One of the mentioned international actors in both cities is the former real estate branch of the French Auchan company, Immochan, which transformed in 2018 into Ceetrus, owned by the Mulliez Family Association. Ceetrus defined itself not as a simple retail company but as an urban developer implementing projects with mixed functions (retail, housing, and office), being the owner of a diverse global property portfolio. Merging with Nodi in 2021, Ceetrus became part of a new mixed-use property management and development services company, Nhood. In Brașov, Ceetrus started its businesses in 2010, buying the 120 hectares of Uzina Tractorul industrial real estate: it first made the Coresi Shopping Resort; afterward, together with a local developer (Kasper Development), it built the Coresi Residential District; and finally, in 2017, created the Coresi Business Park that started via purchasing the office buildings of Ascenta Management. In 2020, Ceetrus announced that it started an urban regeneration project in Reșița on the former 36 hectares large Mociur platform of Combinatul Metalurgic Reșița, in its socialist past being one of the most productive steel factories in the country. This announcement referred to the success of the Tractorul-Coresi real estate development from Brașov. Furthermore, it defined it as a model of community regeneration to be followed in other cities and even smaller towns, which were the least likely places to host such big real estate developments and transnational companies.

The second international actor in both cities under our scrutiny is the World Bank. Via its developmental consultancy role played in Romania at the national and local levels, it supported the City Halls of both Brașov and Reșița with some policy tools for urban development. The WB discourse about a new urban politics – elaborated around concepts such as competitive cities, magnet cities, cities as engines of economic development, or urban regeneration – became one of the most influential factors of public policies in Romania [1] after setting up the urban agenda of the 1990s for the developing countries across the globe [2]. In Romania, this happened following the 1990s and 2000s.

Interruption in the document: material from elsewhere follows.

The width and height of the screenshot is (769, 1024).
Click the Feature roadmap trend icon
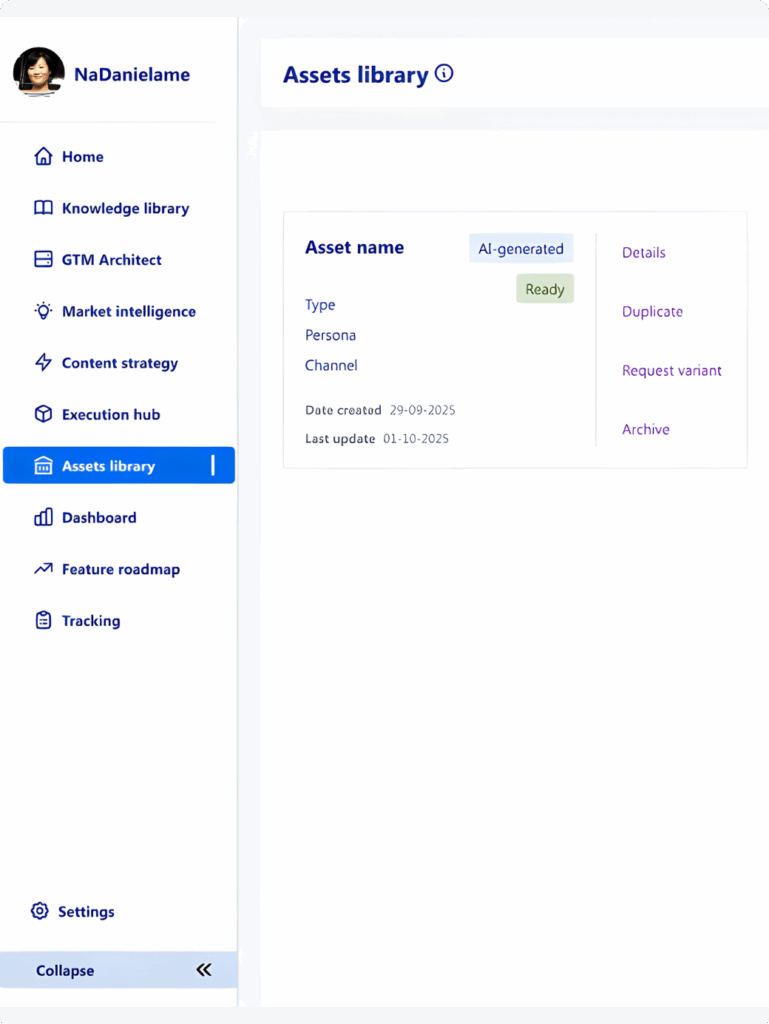pyautogui.click(x=43, y=569)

Priorly, the organization played an essential role in privatizing industrial platforms across the country, which in most cases led to their liquidation.

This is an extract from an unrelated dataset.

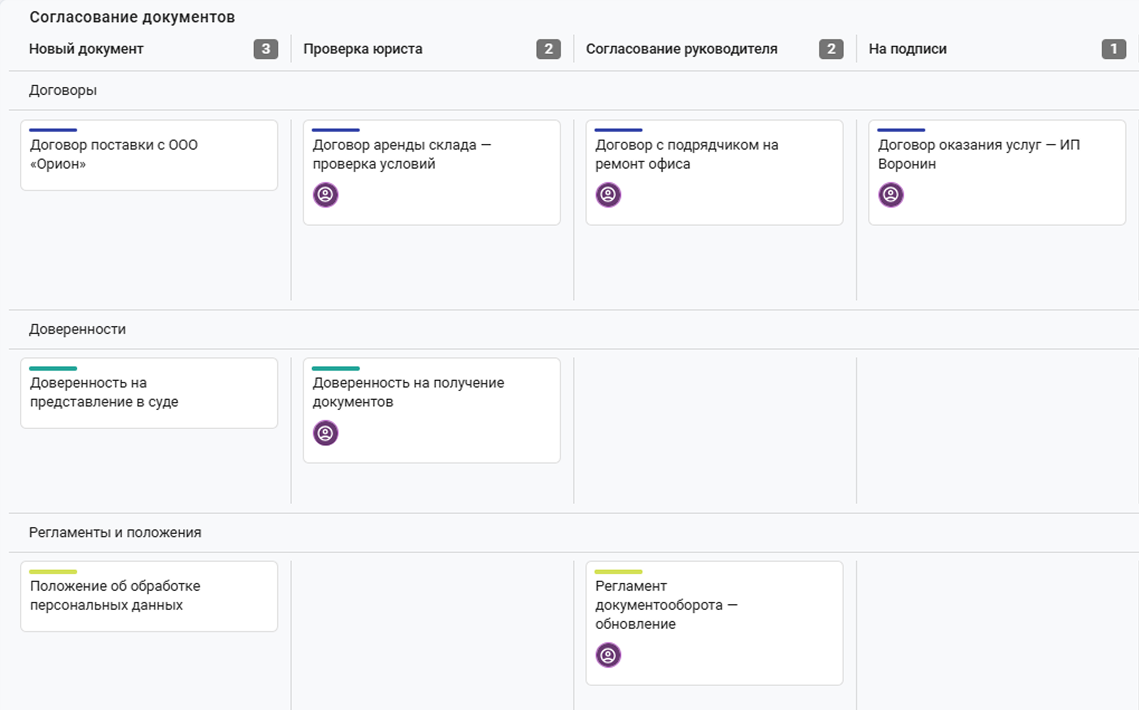Click assignee avatar on Доверенность на получение документов
1139x710 pixels.
325,433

In addition, our paper aims to highlight how the local governments, under the impact of the foreign investor and the international financial organization mentioned above, are reinventing themselves as embodiments of entrepreneurial governance. Their objective is to actively contribute to the co-creation of the cities, which are supposed to be revitalized after the collapse of state socialism by attracting (foreign) investors and a middle class ready to consume the expensive new real estate developments. These efforts happen under conditions where local budgets are constituted mainly through property and corporate taxes, dependent on capitalist economic growth. Following two strategies, Reșița City Hall promises to transform the former proletarian town into a ’boutique’ city dedicated to the aspiring middle class. On the one hand, it seeks to be a direct investor in the brownfields it owns; on the other hand, it enters public-private partnerships to attract foreign direct investments to regenerate former industrial platforms. In turn, Brașov City Hall supported the transformation of the former Tractorul company into the Coresi real estate development via some infrastructural works within the area. Moreover, it continued supporting it with plans to create a green recreational zone in the Northern vicinity of the Coresi district. The latter is on another to-be-regenerated industrial platform (Rulmentul Brașov, a former bearing manufacturer in Romania), where City Hall is the principal property owner and is advised by the World Bank in this effort.

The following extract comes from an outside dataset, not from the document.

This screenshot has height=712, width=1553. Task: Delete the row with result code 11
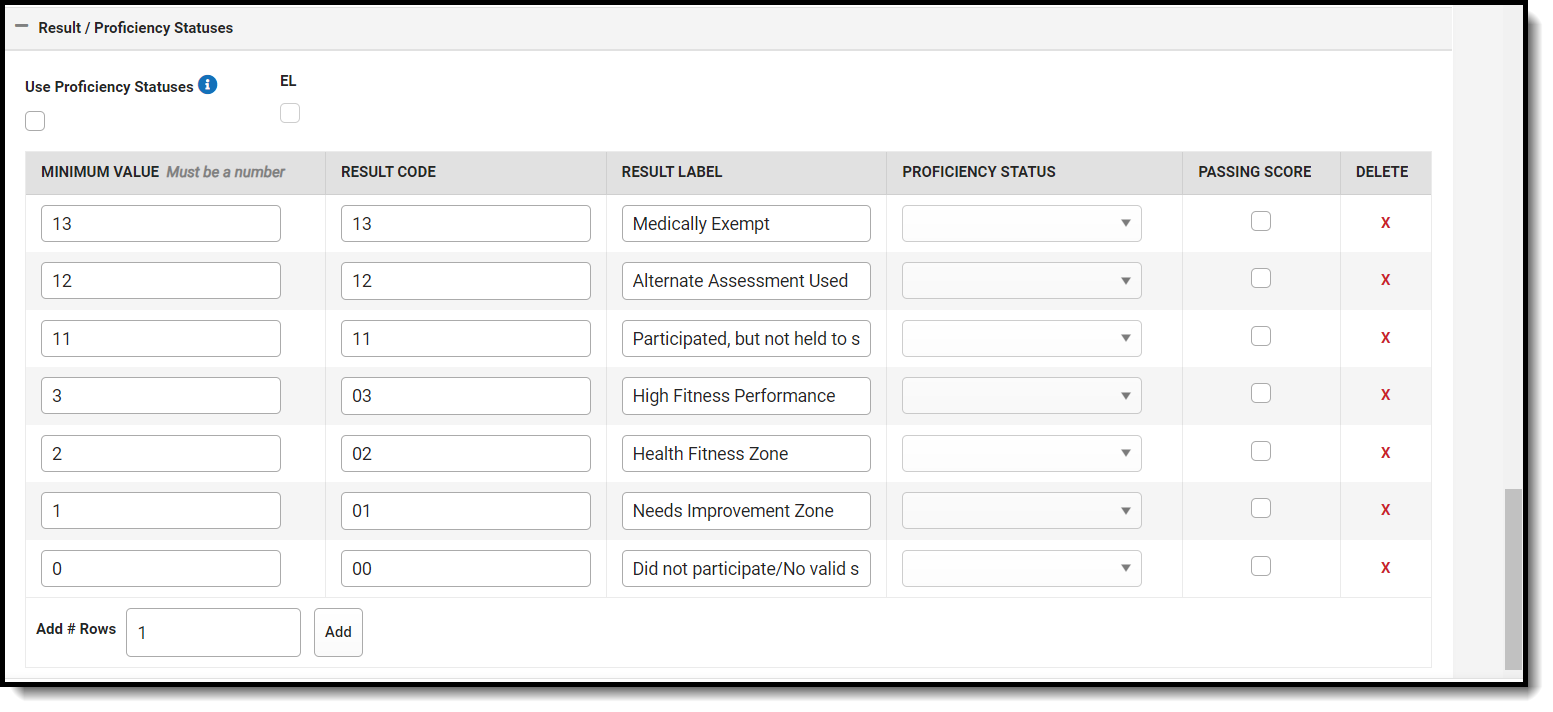[x=1385, y=338]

In both cases, one may observe the endeavor of the local governments to assume a more active role in urban planning than they did in the prior decades when they reduced themself to authorizing private urbanistic plans. Nevertheless, in parallel with this, their understanding of public interest and collaboration with private actors are also changing. Noticing this makes us wonder about the political alternatives to neoliberal urbanism and governance within capitalism and beyond.